Debt Negotiation: What Are Your Options Regarding Debt?
In order to develop a plan to get out of debt, you need to learn more about your options before you plunge in to negotiating with your creditors. Basically, you have five options:
1. Do nothing about your debt. You can continue to limp along each month barely getting by and hope that you can pay down your debt someday. This plan rarely works since a single emergency or unexpected event, such as the loss of a job, drives the household to financial collapse.
Pros -- (1) If you are broke and owe less than $1,000 to each unsecured creditor, there is little chance you will be sued.

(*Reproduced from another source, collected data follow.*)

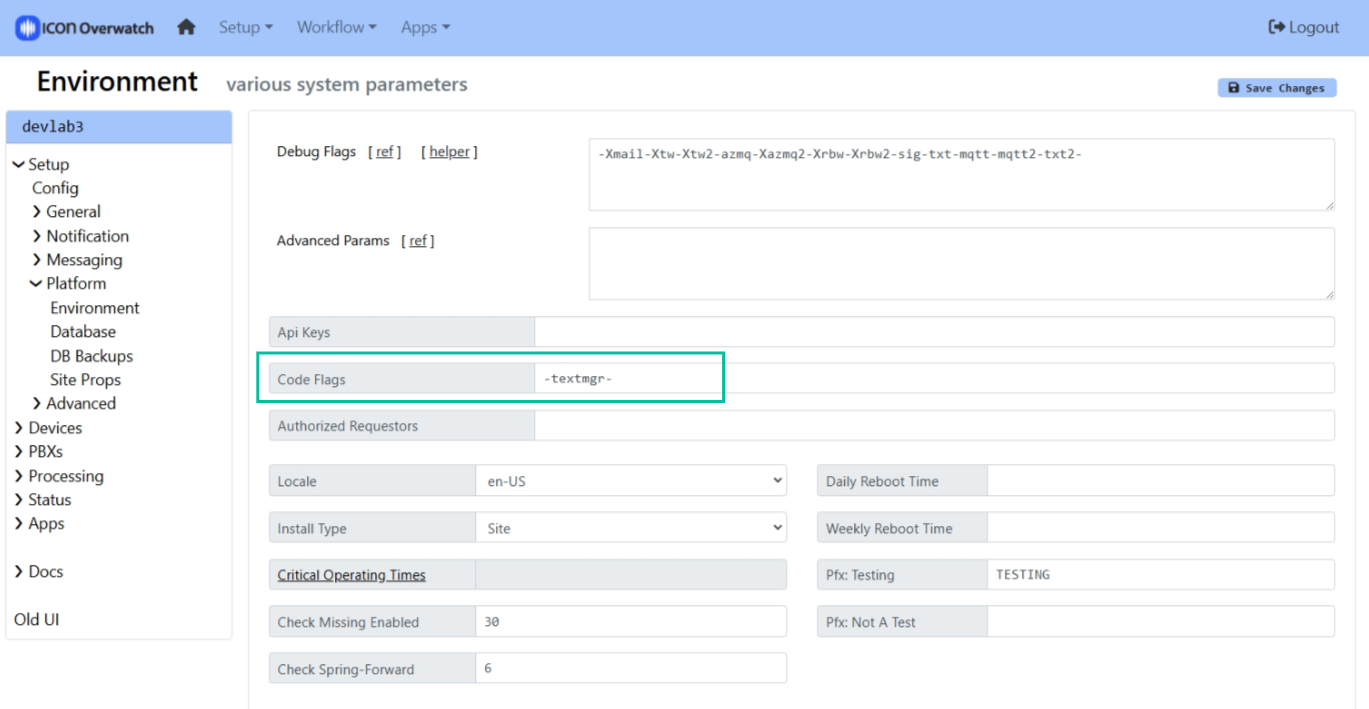Click the Save Changes button
Screen dimensions: 1369x709
[1277, 88]
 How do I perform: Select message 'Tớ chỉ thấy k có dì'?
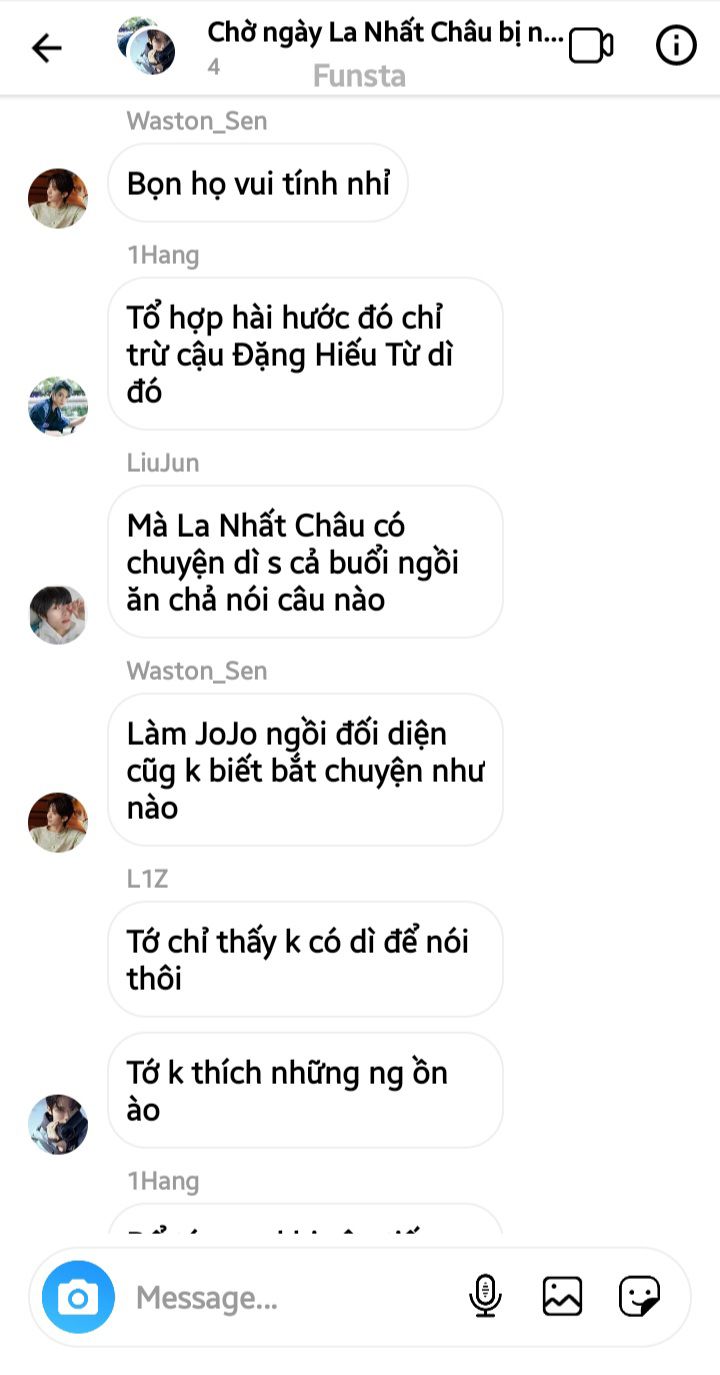coord(305,959)
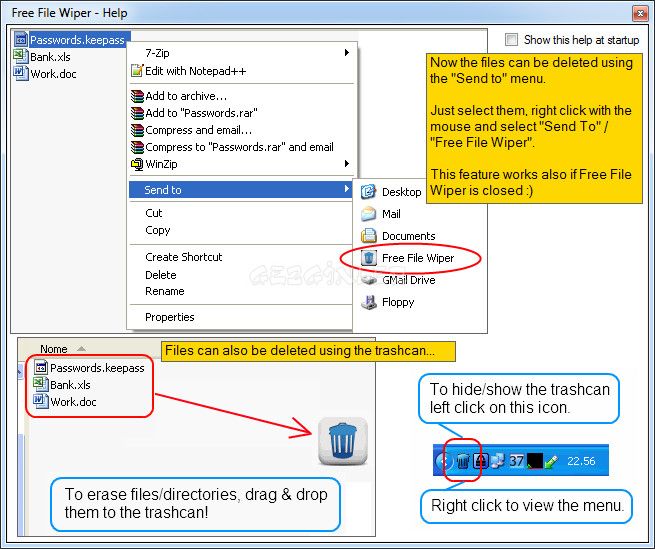Click the WinZip icon in context menu
The height and width of the screenshot is (549, 655).
coord(137,164)
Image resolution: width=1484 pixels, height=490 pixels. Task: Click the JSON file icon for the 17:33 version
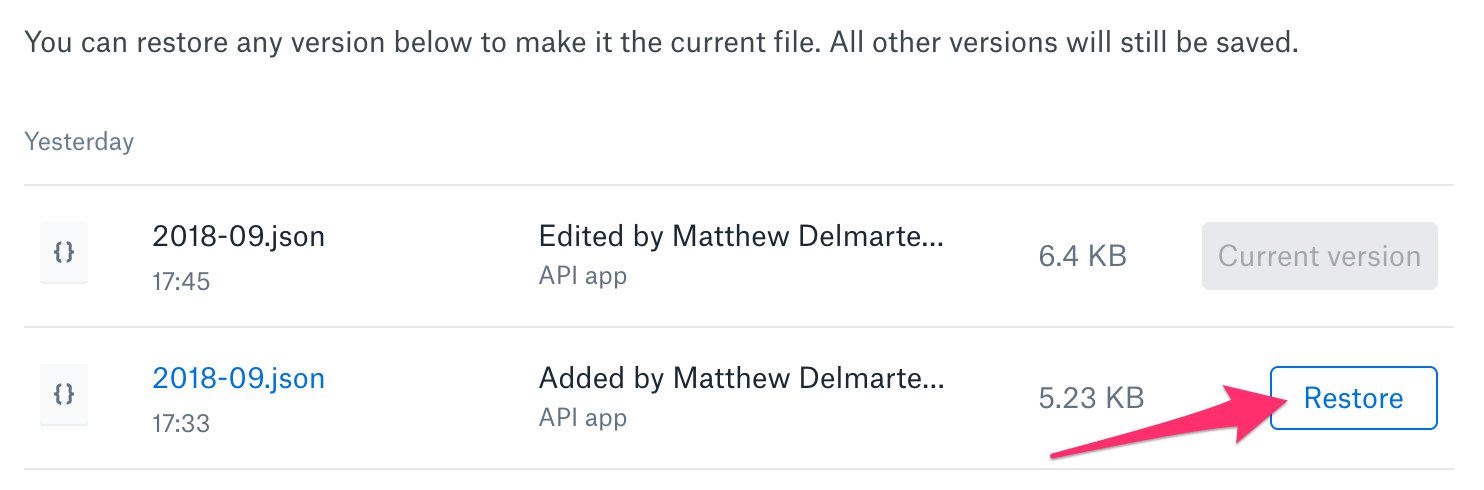(64, 396)
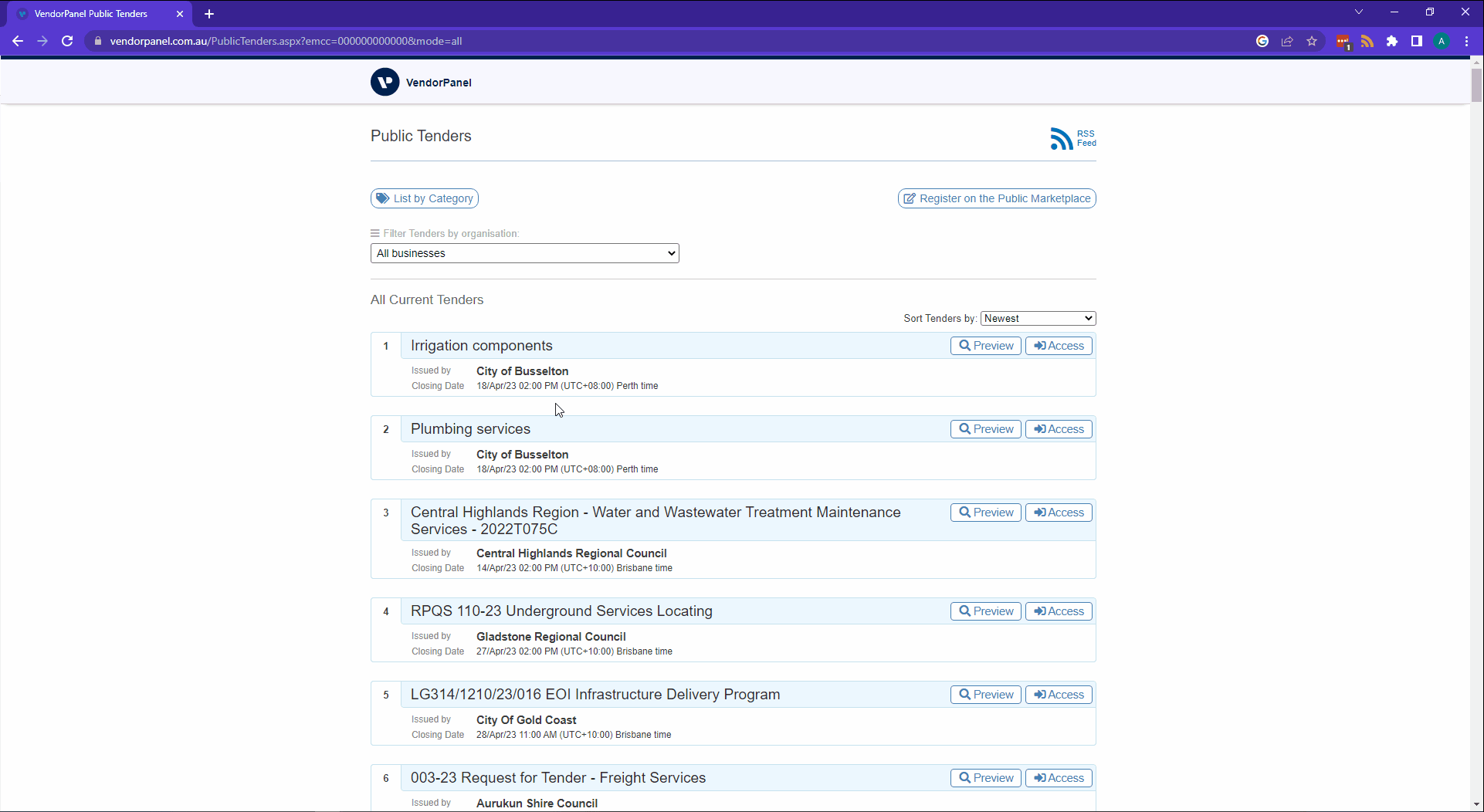Open the RSS extension icon in toolbar
Image resolution: width=1484 pixels, height=812 pixels.
1367,41
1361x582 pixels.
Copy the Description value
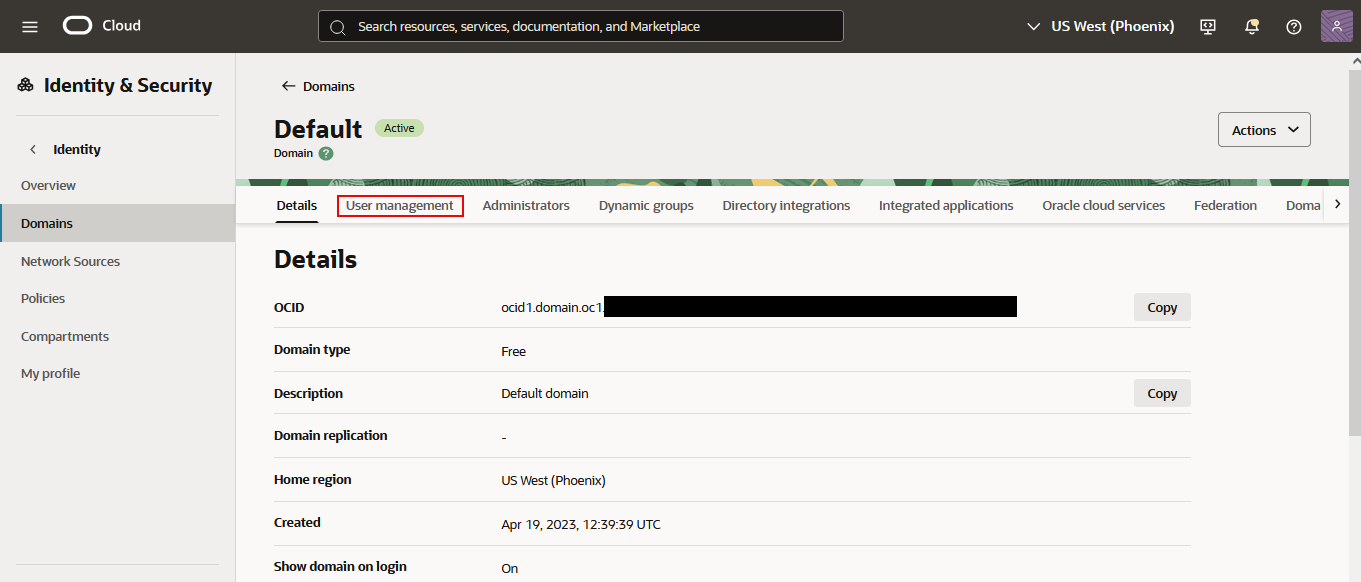coord(1162,394)

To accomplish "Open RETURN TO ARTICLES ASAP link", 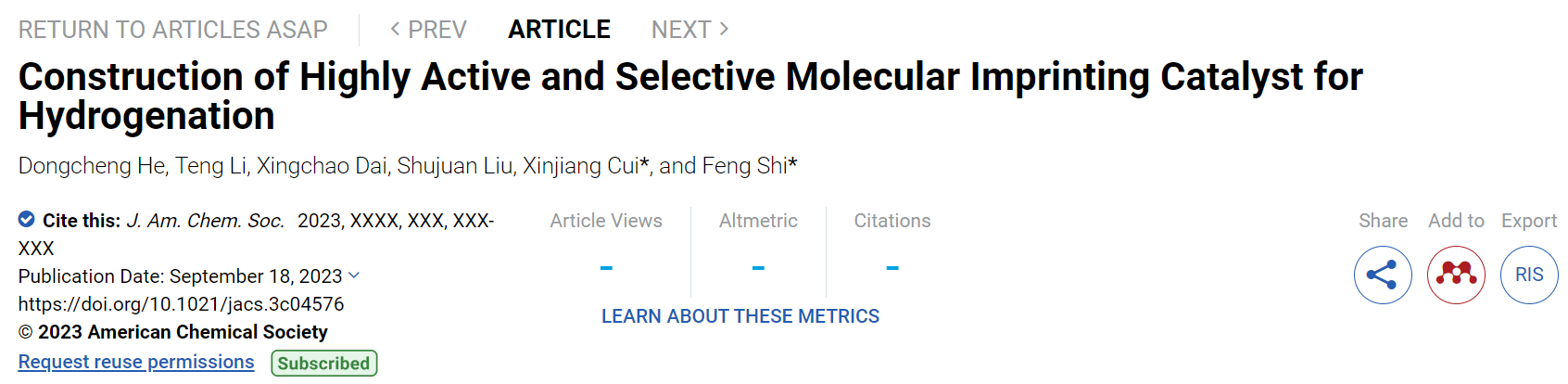I will click(x=173, y=30).
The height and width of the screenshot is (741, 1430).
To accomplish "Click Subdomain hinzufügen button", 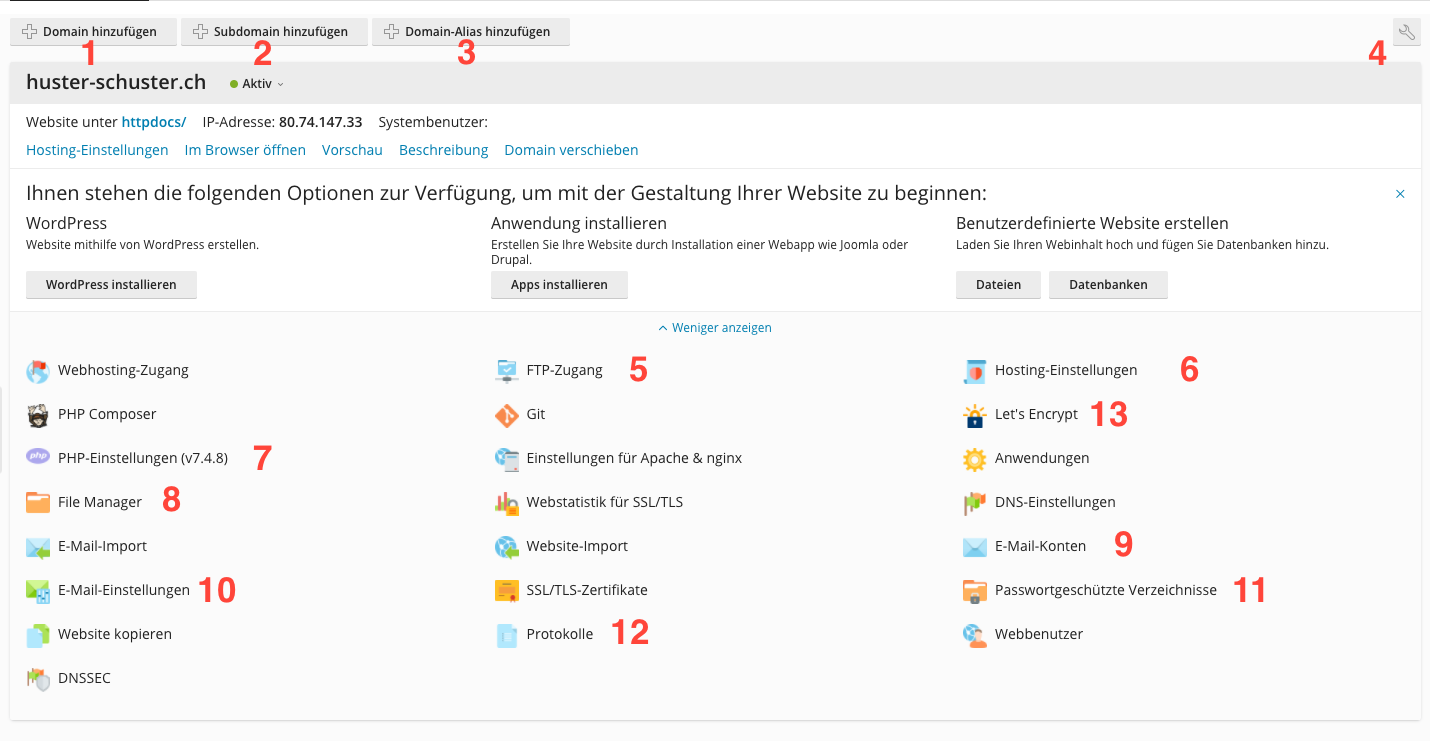I will [x=273, y=32].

Debt Collection efforts will last about six months and then the accounts will be written off as uncollectible.
Cons -- (1) If you have wealth, you risk a lawsuit, a wage garnishment, and property seizures. (2) Your credit rating will be ruined and you will not be able to get credit for the next 3 to 5 years. What financing you do qualify for will be at a high interest rate.
2. Budget your way out of debt. You can give up certain luxuries, refinance loans, and live more frugally so that you can pay down your debt. If you would like to find out if you can do this, visit the Budgeting section of bcsalliance.com and create your own budget.
Pros -- (1) Can get out of debt without bankruptcy, credit counseling or debt negotiation; (2) Your credit rating will not be damaged; it might even be improved.
Cons -- (1) You must change your lifestyle; reduce your expenses in order to have more to pay off your debts.
Recommendation: This is, by far, the best option for you. If you could give up extras, cut back on unnecessary expenses, you might find $300 to $600 to pay down your debt without revealing you're having a problem or damaging your credit rating.
3. Credit Counseling. Although credit counseling companies promise in their advertising that they can resolve your debt problems by lowering the interest rates on your credit cards and such, they aren't telling you the whole story.
Pros-- (1) Traditional counseling services offer free, competent budgeting advice and charge only a small monthly administration fee; (2) Some companies can instantly arrange for you to have lower monthly payments and interest rates through their pre-established relationships with major creditors; (3) If you have significant credit card debt, you can get your monthly payments reduced.
Cons-- (1) Drop out rate is rather high -- estimates range from 40% to 60%. Only about 20% of those who sign-up complete the program and a high percentage of those who drop-out go on to file bankruptcy;
(2) Many people's bills actually increase each month rather than decrease -- if you can't afford a 3% increase in your monthly payments now, then credit counseling probably won't work for you;
(3) The time schedule to pay off debt is often grossly underestimated. Many people realize after a year that their debt hasn't reduced at all and it will take them at least 12 years to pay off the debt if they stick to the credit counseling plan;
(4) Not all creditors participate in credit counseling programs. Some major credit card companies refuse to participate and others will actually increase your interest rate (For example, Chase Manhattan Bank does this.);
(5) New age counseling services charge high fees, offer low quality money management advice; often don't pay your creditors on time (which results in added late fees and more negative marks on credit reports); and too many of them pocket your money instead of paying your creditors. This results in $29 late fees, more negative marks on your credit report and renewed collection efforts;
(6) Your credit rating will be damaged by notations that you have entered a debt management program. These notations can stay on your credit report for seven years. You will not be able to get credit for the next 2 or 3 years and the credit you do obtain will be at a high interest rate.